ASSIGNMENT:
Retype only the lines at the head of the records, first through the one with "This screenshot has width=812, height=667.", exactly as written.

DATASET EXCERPTS:
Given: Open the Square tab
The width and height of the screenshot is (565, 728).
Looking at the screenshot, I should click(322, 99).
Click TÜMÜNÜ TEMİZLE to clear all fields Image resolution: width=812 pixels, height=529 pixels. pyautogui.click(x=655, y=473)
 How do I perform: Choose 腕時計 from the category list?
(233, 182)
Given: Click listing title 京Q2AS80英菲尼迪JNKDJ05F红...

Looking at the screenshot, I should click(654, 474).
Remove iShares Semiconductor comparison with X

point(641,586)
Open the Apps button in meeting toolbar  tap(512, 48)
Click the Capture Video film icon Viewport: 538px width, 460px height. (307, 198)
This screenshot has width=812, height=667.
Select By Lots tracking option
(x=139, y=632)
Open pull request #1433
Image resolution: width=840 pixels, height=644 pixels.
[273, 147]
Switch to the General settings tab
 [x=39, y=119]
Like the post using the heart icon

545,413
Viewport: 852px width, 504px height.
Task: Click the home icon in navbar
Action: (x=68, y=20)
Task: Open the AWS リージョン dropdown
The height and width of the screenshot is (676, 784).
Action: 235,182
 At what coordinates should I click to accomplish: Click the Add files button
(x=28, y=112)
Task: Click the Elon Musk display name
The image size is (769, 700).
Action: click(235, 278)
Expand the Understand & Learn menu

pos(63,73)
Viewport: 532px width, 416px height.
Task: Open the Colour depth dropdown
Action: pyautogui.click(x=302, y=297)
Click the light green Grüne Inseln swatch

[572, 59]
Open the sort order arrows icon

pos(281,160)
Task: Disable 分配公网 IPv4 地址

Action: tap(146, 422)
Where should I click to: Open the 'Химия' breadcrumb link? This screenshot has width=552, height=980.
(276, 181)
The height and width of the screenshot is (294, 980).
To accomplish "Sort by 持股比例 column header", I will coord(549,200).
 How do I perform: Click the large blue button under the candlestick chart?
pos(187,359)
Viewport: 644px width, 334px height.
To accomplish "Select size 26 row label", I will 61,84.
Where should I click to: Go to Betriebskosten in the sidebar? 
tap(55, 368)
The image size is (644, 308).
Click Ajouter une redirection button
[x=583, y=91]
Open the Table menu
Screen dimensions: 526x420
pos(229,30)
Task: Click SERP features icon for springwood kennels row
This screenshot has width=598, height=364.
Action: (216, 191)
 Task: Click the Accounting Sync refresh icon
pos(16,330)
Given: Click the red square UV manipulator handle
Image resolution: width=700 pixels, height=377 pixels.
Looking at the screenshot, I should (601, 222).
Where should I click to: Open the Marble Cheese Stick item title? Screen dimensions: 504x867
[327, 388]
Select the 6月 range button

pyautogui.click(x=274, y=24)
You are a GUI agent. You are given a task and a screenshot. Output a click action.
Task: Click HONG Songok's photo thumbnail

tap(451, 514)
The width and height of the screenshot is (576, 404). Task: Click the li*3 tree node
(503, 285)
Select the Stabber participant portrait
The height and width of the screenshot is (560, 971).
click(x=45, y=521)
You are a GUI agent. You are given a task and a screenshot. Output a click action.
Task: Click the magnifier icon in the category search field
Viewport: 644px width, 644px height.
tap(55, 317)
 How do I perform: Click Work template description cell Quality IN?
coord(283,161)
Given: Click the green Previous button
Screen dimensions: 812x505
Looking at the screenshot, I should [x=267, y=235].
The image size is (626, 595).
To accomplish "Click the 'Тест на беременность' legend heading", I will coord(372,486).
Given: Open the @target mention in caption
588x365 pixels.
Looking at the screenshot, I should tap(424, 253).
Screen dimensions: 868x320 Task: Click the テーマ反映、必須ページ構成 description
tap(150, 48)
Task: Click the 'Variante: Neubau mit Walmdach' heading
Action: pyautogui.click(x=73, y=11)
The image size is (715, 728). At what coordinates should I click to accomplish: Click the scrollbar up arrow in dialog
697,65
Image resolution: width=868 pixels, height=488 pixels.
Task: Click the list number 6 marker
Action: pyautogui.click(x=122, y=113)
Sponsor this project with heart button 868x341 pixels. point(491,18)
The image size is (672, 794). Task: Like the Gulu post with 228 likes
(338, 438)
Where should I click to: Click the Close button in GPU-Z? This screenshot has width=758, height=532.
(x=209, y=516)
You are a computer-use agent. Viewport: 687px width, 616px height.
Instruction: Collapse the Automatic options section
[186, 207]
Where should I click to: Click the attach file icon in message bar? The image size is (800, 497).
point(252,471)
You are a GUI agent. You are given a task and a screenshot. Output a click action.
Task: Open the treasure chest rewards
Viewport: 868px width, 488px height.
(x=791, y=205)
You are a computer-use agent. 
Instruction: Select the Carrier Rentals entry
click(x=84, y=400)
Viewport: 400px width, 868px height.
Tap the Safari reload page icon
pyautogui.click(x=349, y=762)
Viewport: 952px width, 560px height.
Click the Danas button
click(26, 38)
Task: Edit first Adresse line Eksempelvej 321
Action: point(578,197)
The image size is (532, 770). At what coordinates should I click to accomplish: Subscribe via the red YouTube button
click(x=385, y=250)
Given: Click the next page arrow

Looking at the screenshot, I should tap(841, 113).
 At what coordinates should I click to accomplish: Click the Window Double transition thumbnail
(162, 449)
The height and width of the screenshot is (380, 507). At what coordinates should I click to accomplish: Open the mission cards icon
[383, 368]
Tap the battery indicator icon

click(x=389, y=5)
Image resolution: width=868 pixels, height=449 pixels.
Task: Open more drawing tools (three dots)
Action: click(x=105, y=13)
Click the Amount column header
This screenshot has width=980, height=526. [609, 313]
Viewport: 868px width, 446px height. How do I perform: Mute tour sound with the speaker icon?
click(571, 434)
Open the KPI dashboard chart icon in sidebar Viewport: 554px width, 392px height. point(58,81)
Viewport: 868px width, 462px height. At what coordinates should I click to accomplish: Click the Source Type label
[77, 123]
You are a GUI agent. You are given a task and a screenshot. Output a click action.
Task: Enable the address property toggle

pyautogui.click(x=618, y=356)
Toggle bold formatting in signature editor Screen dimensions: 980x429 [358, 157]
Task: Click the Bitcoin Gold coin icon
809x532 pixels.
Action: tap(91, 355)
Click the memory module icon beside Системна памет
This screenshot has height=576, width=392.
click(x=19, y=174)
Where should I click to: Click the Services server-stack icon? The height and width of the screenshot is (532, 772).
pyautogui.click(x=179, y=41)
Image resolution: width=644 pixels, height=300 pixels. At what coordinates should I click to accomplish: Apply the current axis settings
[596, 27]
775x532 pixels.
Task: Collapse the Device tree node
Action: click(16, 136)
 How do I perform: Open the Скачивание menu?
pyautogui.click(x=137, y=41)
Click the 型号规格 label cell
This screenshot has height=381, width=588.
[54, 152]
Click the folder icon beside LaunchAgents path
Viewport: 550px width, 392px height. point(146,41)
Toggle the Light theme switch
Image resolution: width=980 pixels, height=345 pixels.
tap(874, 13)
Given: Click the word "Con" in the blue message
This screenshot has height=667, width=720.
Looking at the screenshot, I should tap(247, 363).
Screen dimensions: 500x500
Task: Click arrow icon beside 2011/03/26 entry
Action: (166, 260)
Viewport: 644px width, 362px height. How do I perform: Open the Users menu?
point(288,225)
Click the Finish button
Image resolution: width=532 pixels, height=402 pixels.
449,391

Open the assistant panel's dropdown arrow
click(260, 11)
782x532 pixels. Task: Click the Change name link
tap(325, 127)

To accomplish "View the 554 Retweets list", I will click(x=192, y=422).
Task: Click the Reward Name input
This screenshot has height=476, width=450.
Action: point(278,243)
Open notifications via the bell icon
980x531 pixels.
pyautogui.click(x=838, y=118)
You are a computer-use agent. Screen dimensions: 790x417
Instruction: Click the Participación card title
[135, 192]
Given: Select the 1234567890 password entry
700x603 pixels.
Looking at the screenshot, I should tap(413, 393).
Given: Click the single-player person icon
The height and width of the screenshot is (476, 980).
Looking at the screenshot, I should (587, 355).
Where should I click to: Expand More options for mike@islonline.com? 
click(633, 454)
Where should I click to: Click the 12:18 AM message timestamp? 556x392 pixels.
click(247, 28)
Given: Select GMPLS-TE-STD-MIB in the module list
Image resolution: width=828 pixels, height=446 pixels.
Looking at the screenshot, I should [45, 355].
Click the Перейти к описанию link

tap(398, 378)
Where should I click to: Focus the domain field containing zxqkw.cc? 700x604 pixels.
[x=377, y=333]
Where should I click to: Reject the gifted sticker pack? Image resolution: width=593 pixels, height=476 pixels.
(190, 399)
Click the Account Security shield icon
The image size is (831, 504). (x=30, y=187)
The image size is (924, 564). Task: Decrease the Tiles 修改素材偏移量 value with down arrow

ANSWER AREA:
Given: Open the Square tab
The width and height of the screenshot is (565, 728).
Looking at the screenshot, I should click(322, 99).
Click TÜMÜNÜ TEMİZLE to clear all fields Image resolution: width=812 pixels, height=529 pixels. pyautogui.click(x=655, y=473)
 How do I perform: Choose 腕時計 from the category list?
(233, 182)
Given: Click listing title 京Q2AS80英菲尼迪JNKDJ05F红...

Looking at the screenshot, I should click(654, 474).
Remove iShares Semiconductor comparison with X

point(641,586)
Open the Apps button in meeting toolbar  tap(512, 48)
Click the Capture Video film icon Viewport: 538px width, 460px height. (307, 198)
This screenshot has width=812, height=667.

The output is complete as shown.